Show each line in the data below that contains the string "value". Matches must have the same letter case.

— begin Raw data —

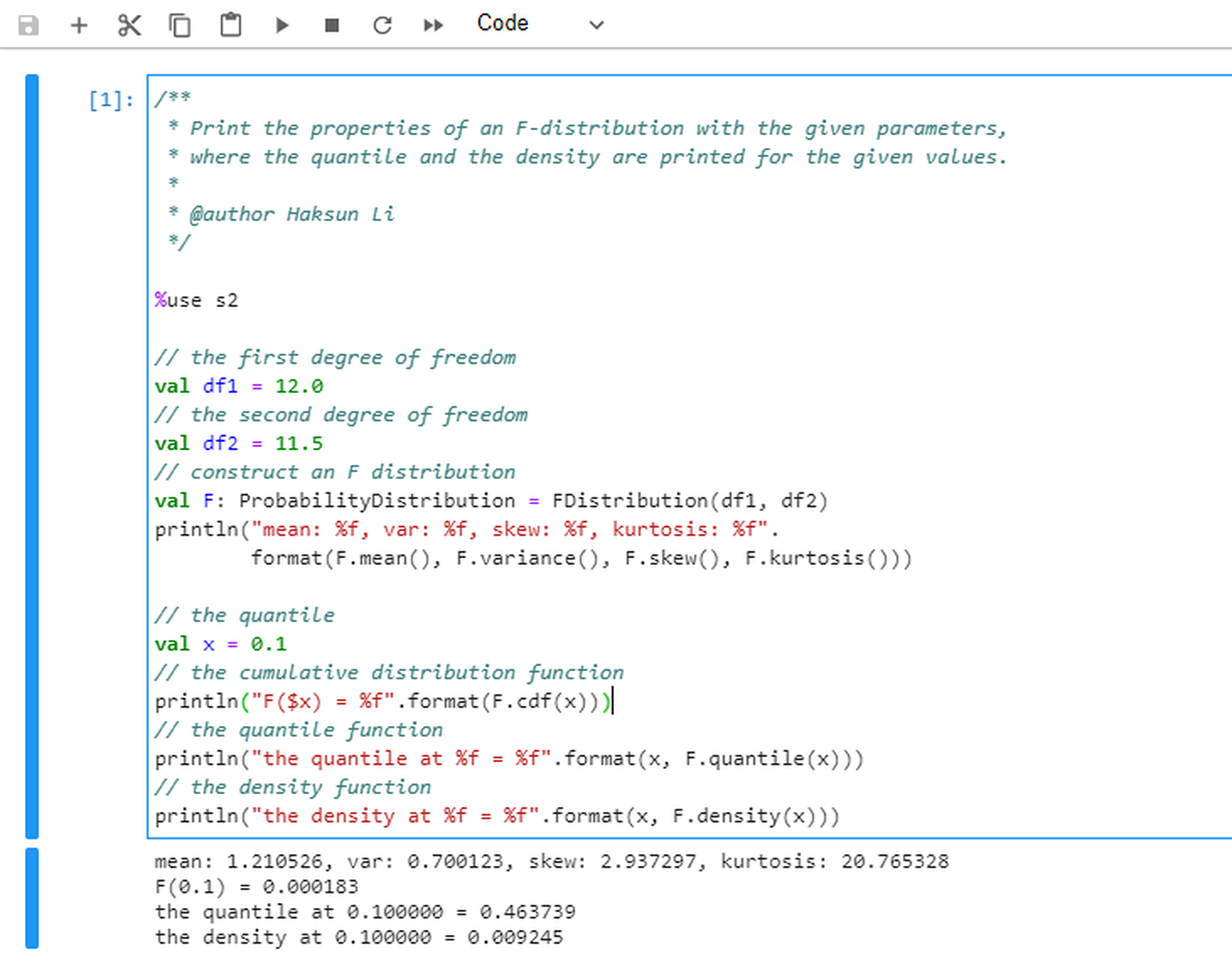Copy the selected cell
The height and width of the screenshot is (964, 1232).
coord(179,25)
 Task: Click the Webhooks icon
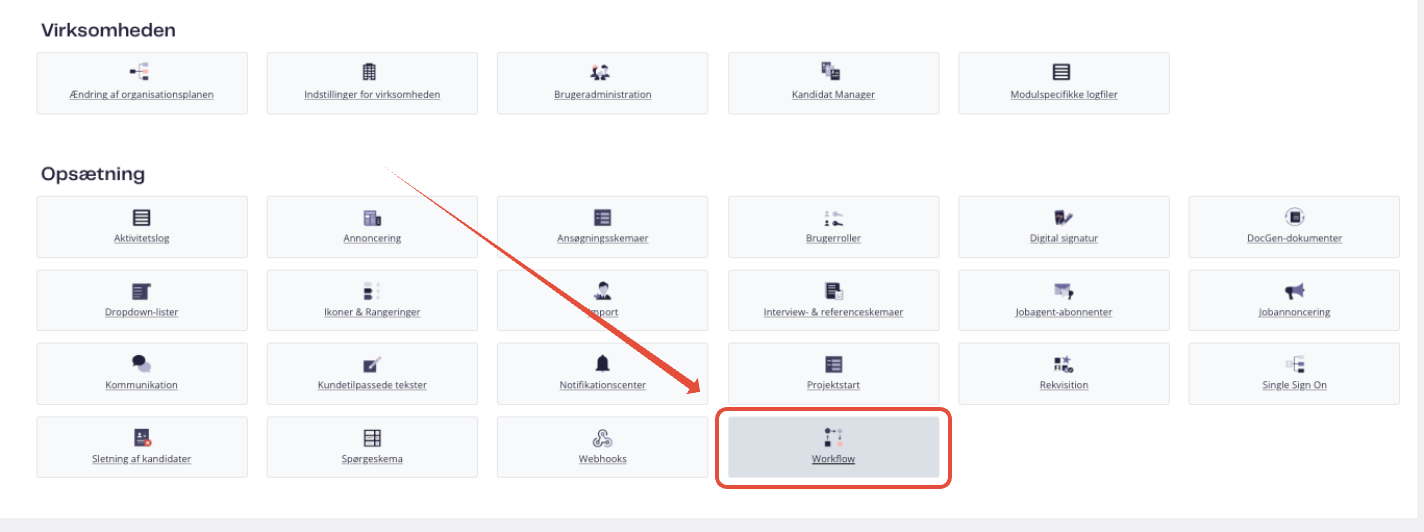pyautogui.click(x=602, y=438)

— end Raw data —
— begin Raw data —

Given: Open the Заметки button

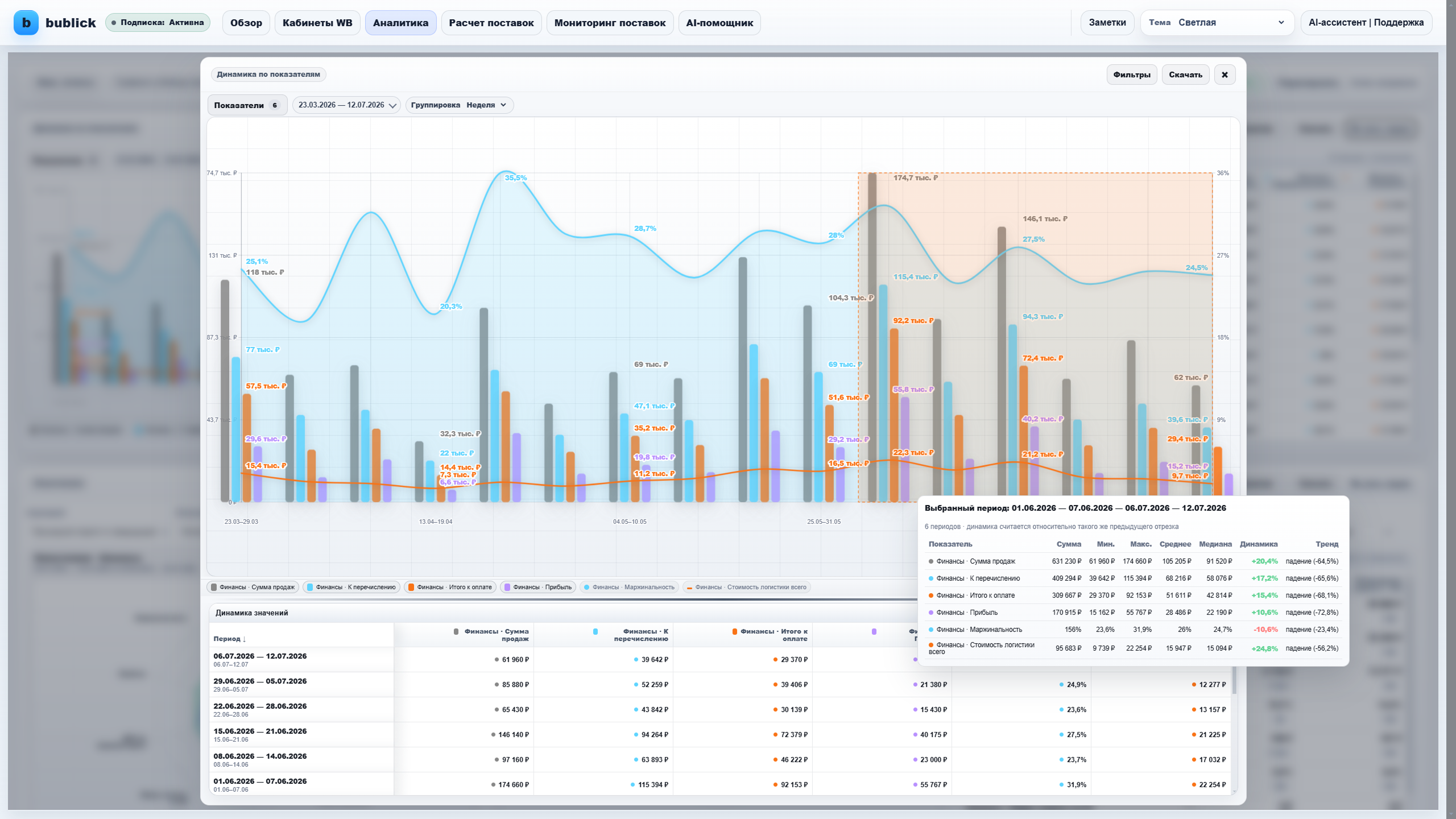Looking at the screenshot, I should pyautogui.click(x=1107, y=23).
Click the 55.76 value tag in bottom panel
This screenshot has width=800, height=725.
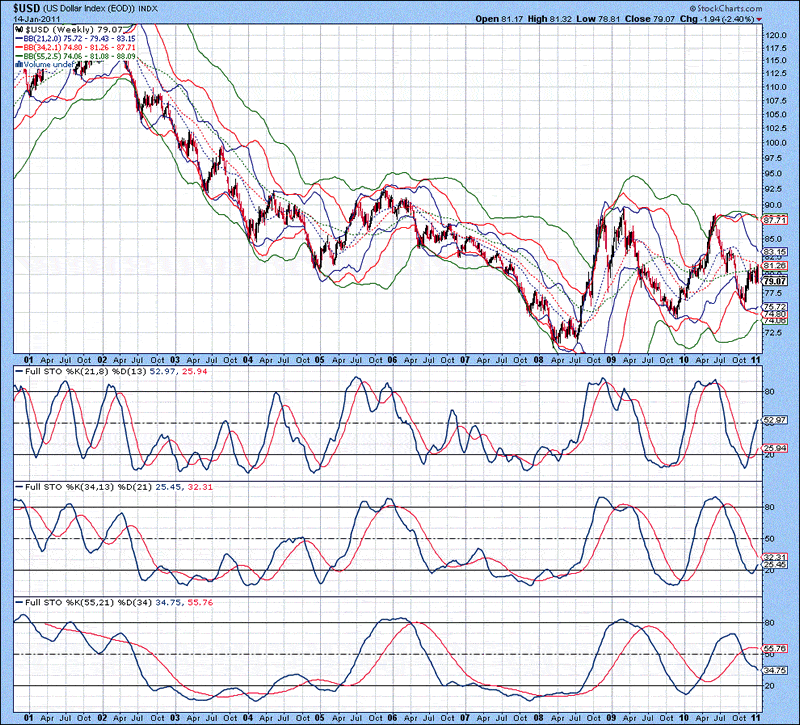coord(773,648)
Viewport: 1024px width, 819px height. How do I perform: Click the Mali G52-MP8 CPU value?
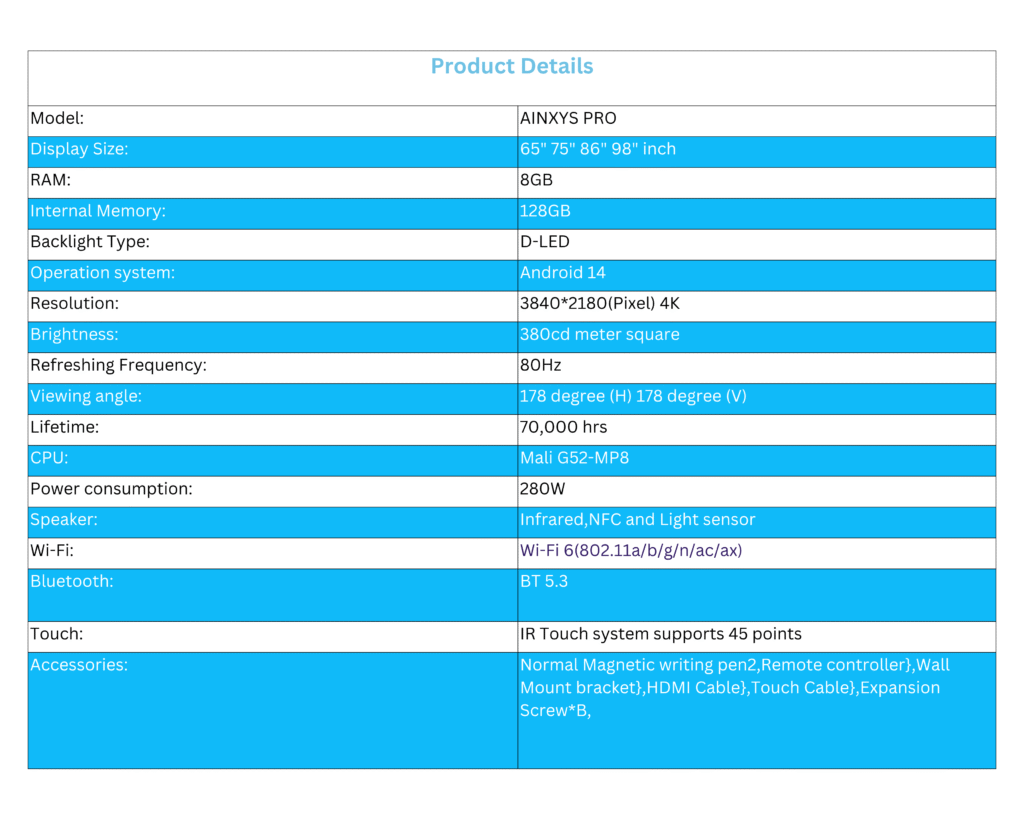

— end Raw data —
— begin Raw data —

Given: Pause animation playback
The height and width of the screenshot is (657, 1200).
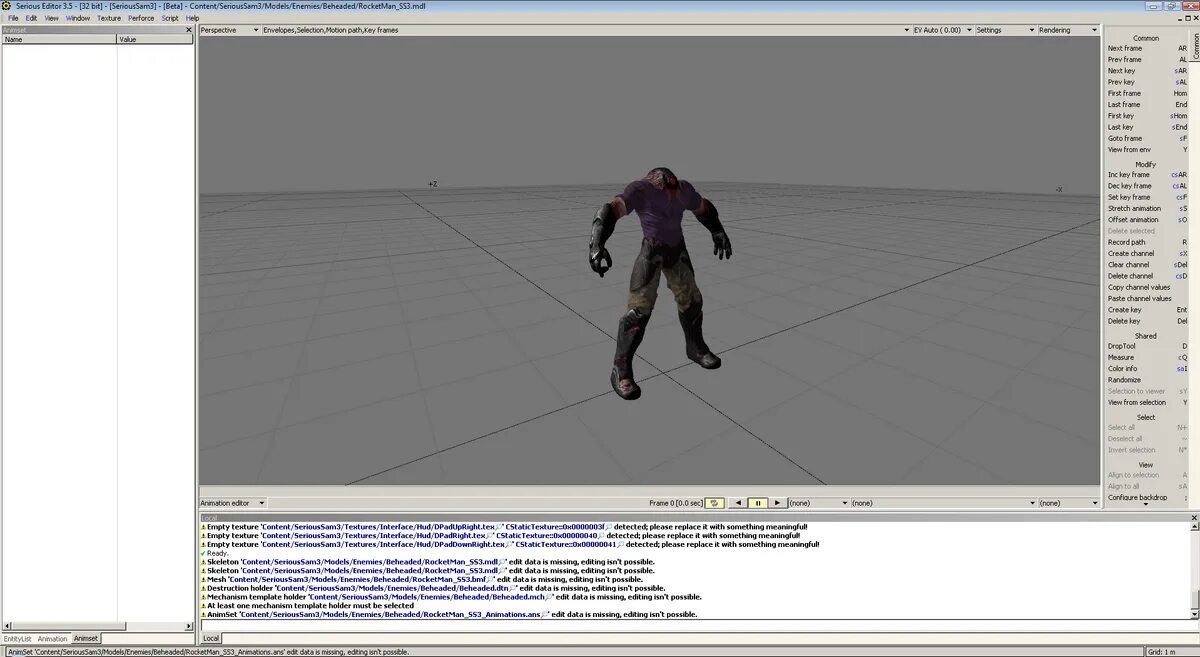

— end Raw data —

The completed task:
Click the 55.76 value tag in bottom panel
Viewport: 1024px width, 819px height. How do I perform: Click the Mali G52-MP8 CPU value?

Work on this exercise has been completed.